The Château de Chenonceau in the Loire Valley belonged to Henry II’s mistress, Diane de Poitiers, who commissioned the bridge over the River Cher. It’s apparently due to this bridge that the castle is still standing today—during the French Revolution, the owner saved it from demolition by claiming the attached bridge was important to commerce since it was the only bridge across the river for miles. It is this bridge that also allowed people to flee from Nazi-occupied Germany into the Vichy Government’s stronghold.
This medieval castle is on the border with Germany overlooking the Black Forest and—if the skies are clear—the Swiss Alps. It was built on the site of a medieval fortress the Swedish Army burnt down in 1663 and that the Prussian Emperor William II rebuilt in 1865. It became French again after World War I, so it was spared any war damage. It’s one of the most visited in France.
The Château de Foix is an interesting place to visit because of its medieval past, its exhibitions, and also because of its role as a military and civic prison in the more recent past.
The Château de Pierrefonds is known as the folly of the Emperor because after it was completely destroyed in the 17th century, Napoleon III decided to rebuild it. He gave instruction to the architect Viollet-le-Duc and the result was a mishmash of styles that made Pierrefonds both a medieval and a 19th-century castle. Some people love its mixture and others hate it.

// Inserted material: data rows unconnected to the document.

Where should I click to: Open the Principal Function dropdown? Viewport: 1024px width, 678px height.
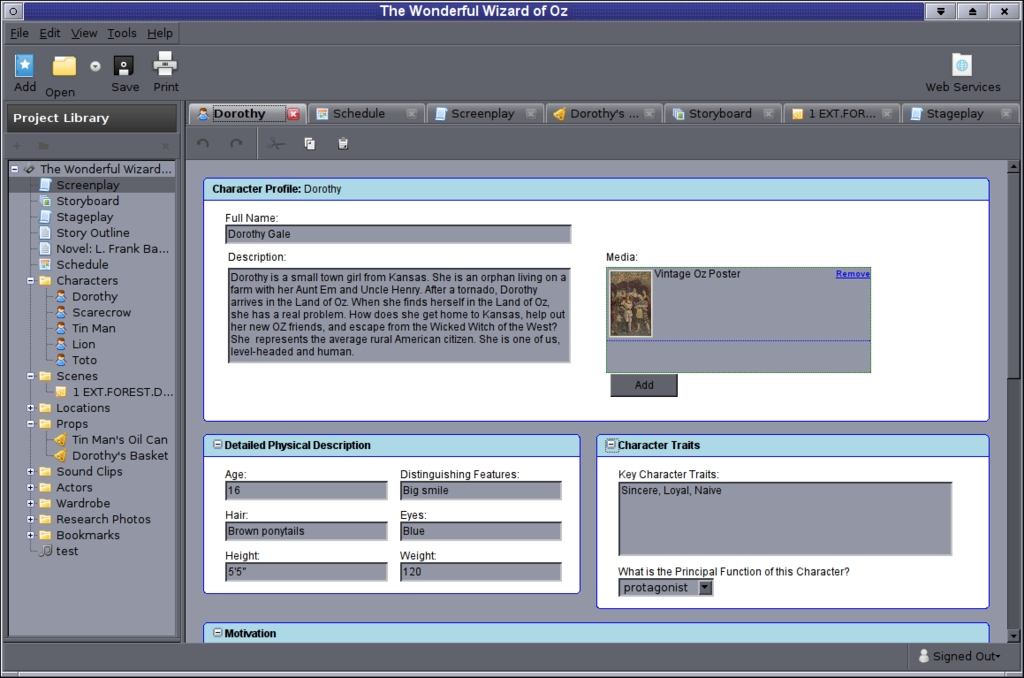[x=705, y=588]
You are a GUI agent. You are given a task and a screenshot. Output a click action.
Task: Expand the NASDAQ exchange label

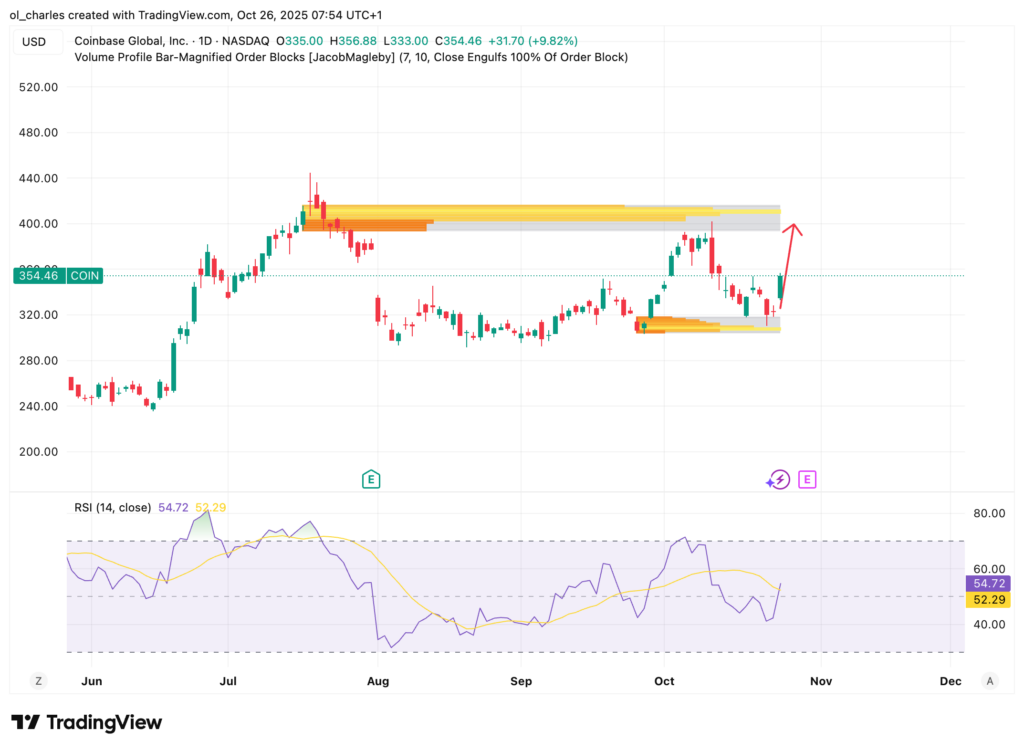pos(247,41)
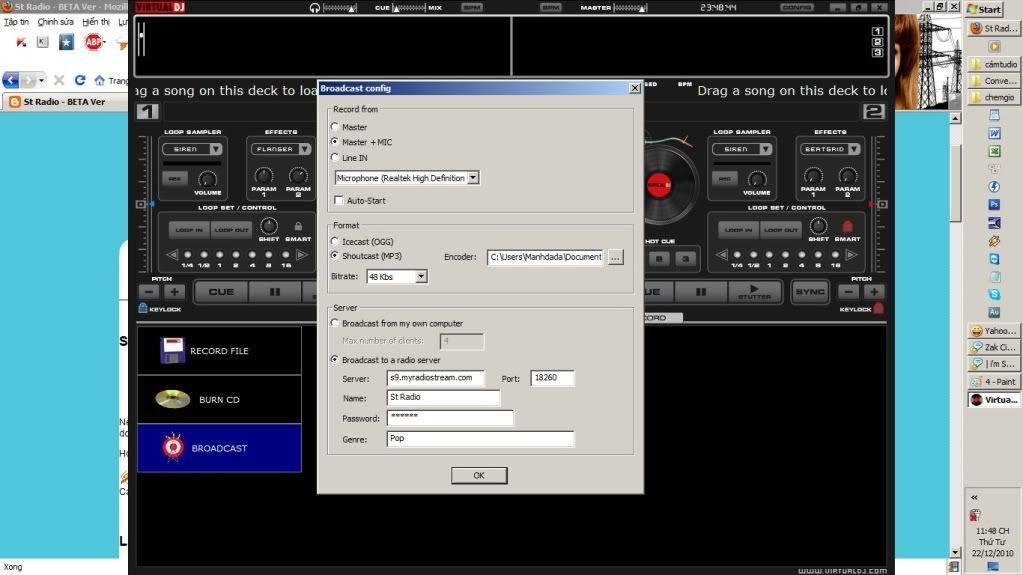Click the Burn CD disc icon
The image size is (1023, 575).
tap(172, 399)
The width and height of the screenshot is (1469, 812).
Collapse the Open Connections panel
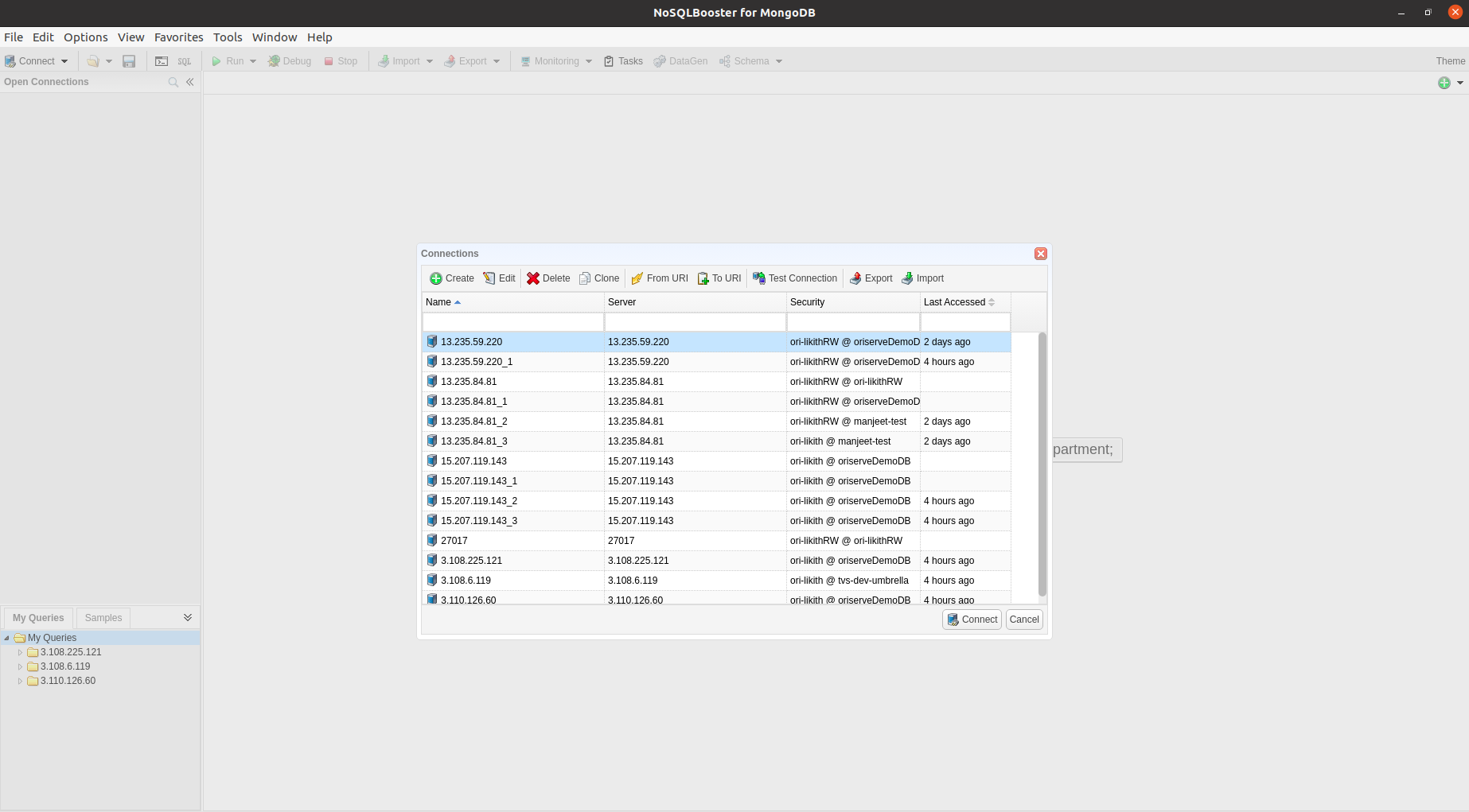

The 13th-century Château de Castelnaud-la-Chapelle is one of the most visited in southern France. It was a medieval fortress on the Dordogne River. Today, people go to visit the Museum of Medieval Warfare that is housed here.
The fortress of Carcassonne is perhaps one of the most iconic in France as it dominates the town. Ever since the Romans first built walls here, the city relied on its fortress to defend itself from attack. In the 1840s, the city voted to destroy the not-inconsiderable remains; luckily, they were opposed by locals and the castle was restored instead.
This castle was built for King Francis I during the Renaissance so he could be near his mistress. It’s a vast palace in the grounds of a big forest that served as his hunting lodge. It has extensive formal-French gardens that are in the process of being completely renovated and still follow the form laid out by Louis XIV.
Started as a monastery in the 8th century, Mont St. Michel is another well-known enchanted castle. It was once an island that became part of the mainland that is now being turned back into an island. Built on a rocky outcrop one mile off the coast, a small bridge joined it to the mainland that people used to travel across when the tide was out. In recent years, tidal patterns have built up the silt surrounding the island so it is now technically part of the mainland. The government is going to dredge it so it becomes an island once more.
The Château de Chantilly is technically two castles joined together. The small castle was built in 1560 for Anne de Montmorency and the big castle was destroyed during the French Revolution. It was later rebuilt. It now houses a fine-arts museum. It has a famous fireworks display every two years.
The Château d’Amboise has three interesting pieces of history: Mary Queen of Scots was raised here (she was promised to marry King Francis II), King Charles VIII died here after hitting his head on a door, and Leonardo da Vinci stayed here, came to work here, and is rumoured to be buried nearby. It’s in the Loire Valley.
The Château de Fougères is a medieval castle that suffered a lot of destruction over the centuries. The castle was built on a naturally-protected site—it’s on a rock that sits in a swamp that curves around the Nançon River that provides a natural moat. It’s close to the cities of Rennes and Saint-Malo.
The Château de Tarascon is a fortress on the Rhone River is southern France. Built by the Duke d’Anjou, it is—quite unbelievably—still intact after all these years.